*EXERCISE DESCRIPTION*
The span to repeat in the listing below runs from the line containing "Click the empty chat conversation area" to the line containing "The width and", inclusive. Repeat it exactly, and only it.

*RECORDS PROVIDED*
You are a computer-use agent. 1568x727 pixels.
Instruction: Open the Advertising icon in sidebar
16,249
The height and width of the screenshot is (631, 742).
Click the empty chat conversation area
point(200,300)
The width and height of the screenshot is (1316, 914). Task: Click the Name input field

...

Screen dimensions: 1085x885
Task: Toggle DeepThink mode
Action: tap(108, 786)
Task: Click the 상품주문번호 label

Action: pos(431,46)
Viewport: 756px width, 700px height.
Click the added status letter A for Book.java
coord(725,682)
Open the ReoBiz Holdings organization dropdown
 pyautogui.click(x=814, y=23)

...

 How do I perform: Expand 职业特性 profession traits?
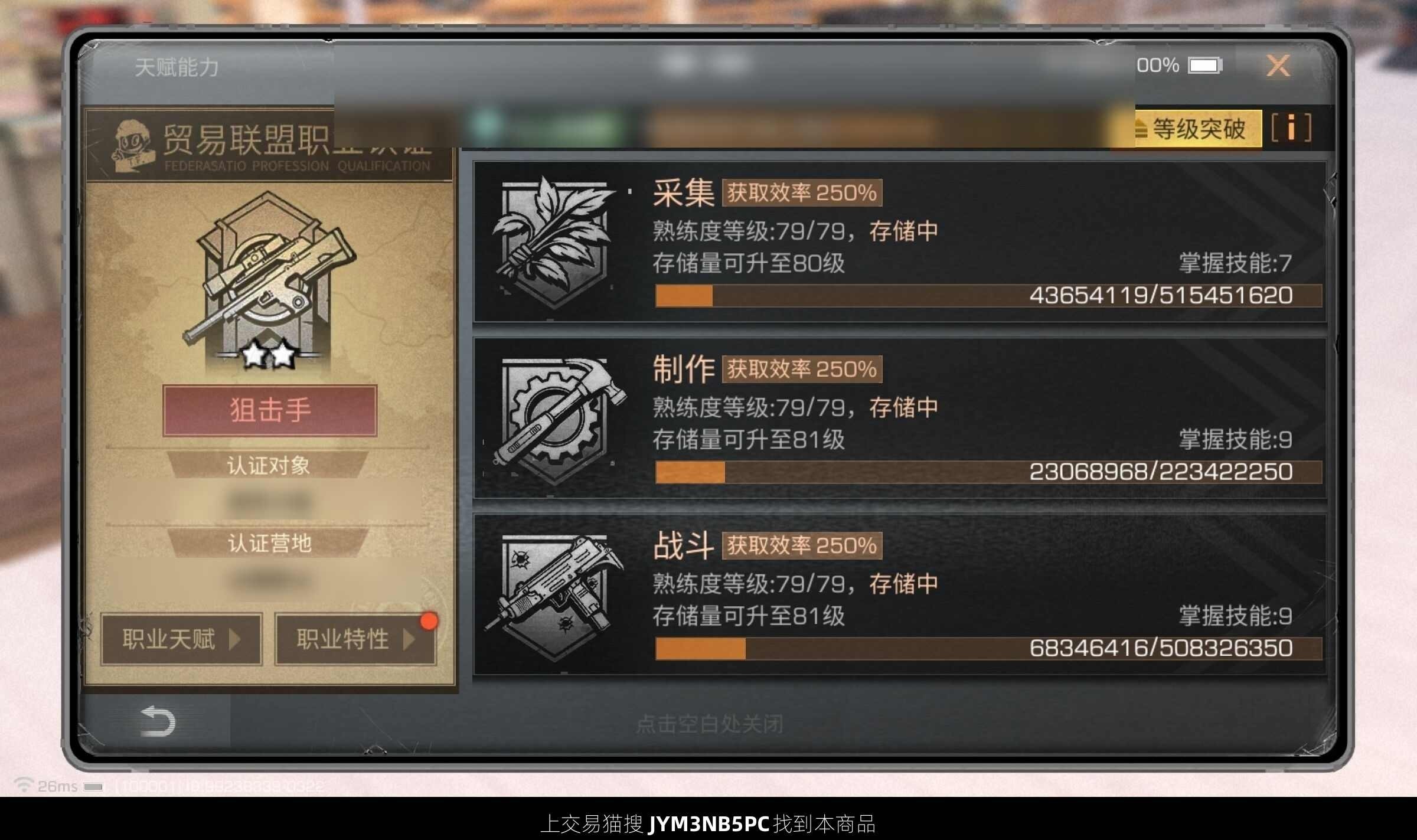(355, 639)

*TASK ANSWER*
Click the empty chat conversation area
point(200,300)
The width and height of the screenshot is (1316, 914). Task: Click the Name input field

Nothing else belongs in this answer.